Come sai, mi è stata impartita un'educazione cattolica poco dogmatica e gli studi che ho compiuto hanno influenzato in modo decisivo il mio pensiero. Ho sviluppato quindi un'idea personale sul concetto di peccato. In sintesi: il nostro Io presenta parti “buone” - costruttive, vitali, comprensive, ragionevoli - e parti “cattive” - distruttive, irrazionali, connesse alla morte. Il peccato è tutto ciò che riguarda queste parti negative.
Non mi riferisco al peccato come colpa originale, ancestrale e per questo generica che il cattolicesimo ci ha trasmesso. Adamo ed Eva, la mela, il serpente, rappresentano soltanto dei simboli. Il peccato è semplicemente tutto ciò che va contro la vita, la consapevolezza, contro il senso etico che fa parte della natura umana. Bisogna fare i conti con le forze distruttive della mente, quelle che si oppongono alla vita, alla crescita, alla conoscenza. I conflitti personali come le guerre rappresentano proprio la pulsione di morte, così radicata nella psiche umana.
Il peccato non è la rottura delle norme sociali, dell’ordine morale o delle regole religiose che ci vengono imposti arbitrariamente: regole, ordine e norme hanno a che fare con il nostro modo di stare al mondo e devono quindi sorgere da noi stessi.
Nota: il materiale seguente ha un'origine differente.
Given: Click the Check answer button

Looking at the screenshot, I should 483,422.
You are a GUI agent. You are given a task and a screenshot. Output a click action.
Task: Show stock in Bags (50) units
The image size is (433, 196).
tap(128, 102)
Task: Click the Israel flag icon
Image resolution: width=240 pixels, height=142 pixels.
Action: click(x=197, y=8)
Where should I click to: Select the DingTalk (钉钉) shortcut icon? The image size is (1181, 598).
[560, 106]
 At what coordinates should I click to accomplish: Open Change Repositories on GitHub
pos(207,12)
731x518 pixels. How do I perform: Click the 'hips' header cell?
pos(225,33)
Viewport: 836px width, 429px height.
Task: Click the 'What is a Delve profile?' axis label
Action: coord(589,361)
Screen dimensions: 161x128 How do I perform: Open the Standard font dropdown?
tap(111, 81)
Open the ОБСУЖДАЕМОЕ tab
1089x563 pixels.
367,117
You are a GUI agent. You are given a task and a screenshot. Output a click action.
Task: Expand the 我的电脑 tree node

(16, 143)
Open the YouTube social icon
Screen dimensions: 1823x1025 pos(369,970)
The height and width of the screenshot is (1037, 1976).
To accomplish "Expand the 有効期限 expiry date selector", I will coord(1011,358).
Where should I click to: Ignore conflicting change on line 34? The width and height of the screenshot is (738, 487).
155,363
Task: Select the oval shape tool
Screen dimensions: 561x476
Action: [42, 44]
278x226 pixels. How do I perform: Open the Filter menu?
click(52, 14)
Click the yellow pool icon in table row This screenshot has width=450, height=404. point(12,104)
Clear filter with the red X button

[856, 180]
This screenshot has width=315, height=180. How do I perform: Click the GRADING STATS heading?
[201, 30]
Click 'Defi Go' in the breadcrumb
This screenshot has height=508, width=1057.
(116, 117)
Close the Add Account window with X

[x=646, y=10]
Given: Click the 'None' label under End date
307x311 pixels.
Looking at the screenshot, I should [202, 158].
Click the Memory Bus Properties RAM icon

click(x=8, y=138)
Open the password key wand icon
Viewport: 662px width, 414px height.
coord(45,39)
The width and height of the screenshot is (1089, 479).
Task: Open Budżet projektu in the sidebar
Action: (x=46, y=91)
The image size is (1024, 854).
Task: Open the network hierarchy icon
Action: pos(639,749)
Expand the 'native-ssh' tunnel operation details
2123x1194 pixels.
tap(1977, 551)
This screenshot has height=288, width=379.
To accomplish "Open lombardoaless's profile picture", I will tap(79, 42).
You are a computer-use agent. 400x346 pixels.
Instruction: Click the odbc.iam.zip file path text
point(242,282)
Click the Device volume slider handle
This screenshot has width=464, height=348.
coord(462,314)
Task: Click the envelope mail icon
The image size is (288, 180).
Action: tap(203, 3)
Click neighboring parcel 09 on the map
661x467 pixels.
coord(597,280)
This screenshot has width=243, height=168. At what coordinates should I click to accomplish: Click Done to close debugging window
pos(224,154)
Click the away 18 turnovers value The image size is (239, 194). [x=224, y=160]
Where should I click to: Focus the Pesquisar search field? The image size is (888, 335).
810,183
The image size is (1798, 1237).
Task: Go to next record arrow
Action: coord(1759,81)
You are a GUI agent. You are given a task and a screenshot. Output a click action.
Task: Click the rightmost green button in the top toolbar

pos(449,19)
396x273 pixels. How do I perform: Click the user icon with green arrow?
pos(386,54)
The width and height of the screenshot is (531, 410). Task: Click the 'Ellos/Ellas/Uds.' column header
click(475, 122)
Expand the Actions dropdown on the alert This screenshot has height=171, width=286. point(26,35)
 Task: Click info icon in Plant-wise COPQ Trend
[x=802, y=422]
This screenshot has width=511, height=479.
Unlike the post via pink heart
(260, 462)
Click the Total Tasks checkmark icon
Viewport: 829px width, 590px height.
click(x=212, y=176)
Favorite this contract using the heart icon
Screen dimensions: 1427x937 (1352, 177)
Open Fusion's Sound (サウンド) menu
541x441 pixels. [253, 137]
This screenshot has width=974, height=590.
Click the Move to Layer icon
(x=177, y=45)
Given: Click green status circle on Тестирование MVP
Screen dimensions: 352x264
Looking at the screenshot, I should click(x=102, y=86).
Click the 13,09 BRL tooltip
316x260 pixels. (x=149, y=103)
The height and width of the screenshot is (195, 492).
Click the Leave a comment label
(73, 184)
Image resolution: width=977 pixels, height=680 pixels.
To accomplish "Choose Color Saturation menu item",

Dobbiamo allora imparare ad ascoltarci, a capire cosa realmente sentiamo, proviamo; e a chiederci se i pensieri e le azioni ci conducono verso la vita o la morte. Solo se il nostro mondo interiore acquisisce una struttura etica siamo in grado di comportarci eticamente,
Questa è, in sintesi, la mia idea del peccato: un'idea che va oltre le credenze religiose e che riguarda tutti gli esseri umani.